After reading just three pages, I knew I had to recommend Jessi Klein’s memoir to, like, everyone I know.The stand-up comic turned TV scribe (she’s currently executive producer and head writer on Inside AmySchumer) had managed to do the near-impossible: make me laugh out loud (in public!) and feel completely understood as well as weirdly emotional (again, in public!). Her collection of essays—which covers everything from ex-boyfriends to wedding-dress shopping to the trials of being a “tom man”—is that rare bird of a book about the female experience that feels like a peek inside someone’s diary yet is movingly universal. (Her chapter about getting engaged is worth the price of admission alone.)
The Emmy winner chatted with me over the phone from Los Angeles, and while, yes, she’s as warm and lovely as her writing makes her seem, there is one egregious part in the book that I knew I had to get right to:
You write that you’re the only person in the world who doesn’t have the hots for Brad Pitt. Surely that’s an error?
“Here’s the thing: I have Clive Owen; I have Joaquin Phoenix. I’m just less into pretty and more into someone who looks like they got punched in the face at some point. You’ve read the book; my type is not that type. I’m obviously in the minority because Brad Pitt has made a very nice career out of being generally considered the hottest man in the world. He’s going to be fine without me. But I’m sure he’ll reach out.”
Fact check: Is that actually you on the cover?
“It’s me! That’s my first-grade school photo.”
Have you thought about what it might be like walking through an airport and seeing your book with your first-grade photo on the cover?

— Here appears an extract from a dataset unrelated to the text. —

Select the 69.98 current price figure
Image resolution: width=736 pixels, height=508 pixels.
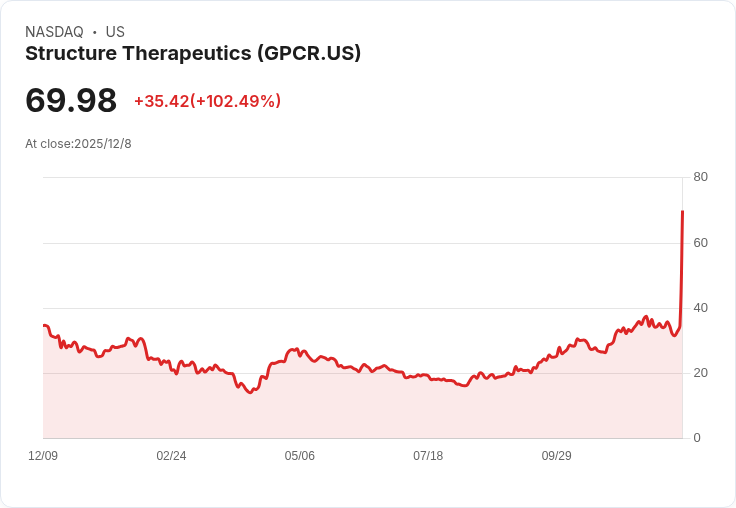[x=71, y=100]
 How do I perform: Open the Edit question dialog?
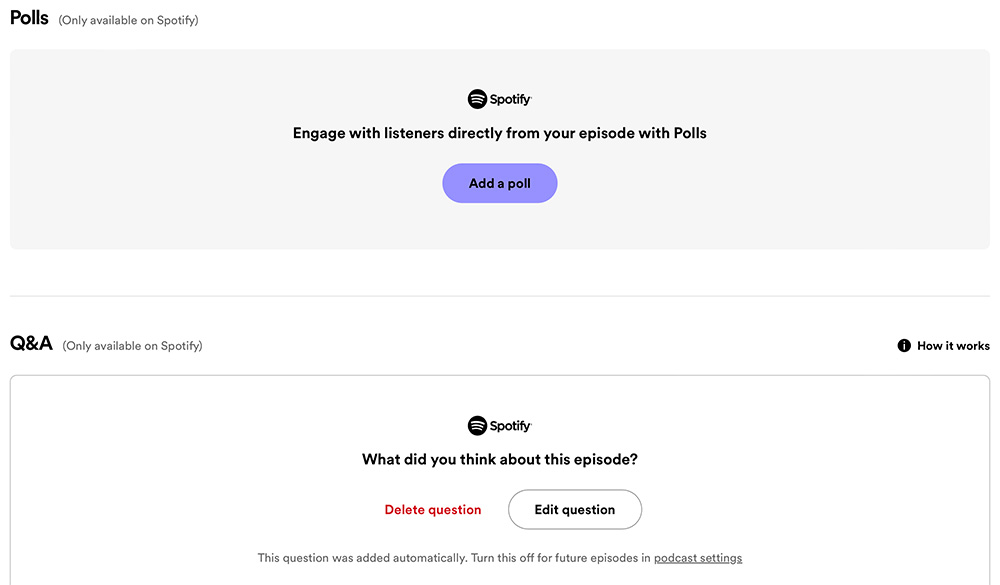[x=575, y=509]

“I haven’t allowed myself to dream about being at, like, the Delta terminal at LaGuardia. Writing this book was a long uphill climb, and it having a cover and a picture, and being in a store, is something I didn’t even really think about until maybe two months ago. I was just trying to be like, ‘Oh, I hope I’m writing something that isn’t terrible, and I hope I don’t run out of things to say before I reach my contractual minimum-word limit.’”
You actually had your son midway through writing this book. Did you think about him reading it?
“I wrote the last third when he was a newborn, so even if people hate it—‘Fuck you! I wrote it after I had a baby!’ But for me, in order to be as vulnerable and as honest as possible, I had to not think about anybody reading it. I had to put what people might think about it—including, later on, my son— out of my head. Having done stand-up, I’m kind of used to oversharing, and I have a barometer of never wanting to do anything really hurtful. Obviously the exception is Brad Pitt. I really went there with that.”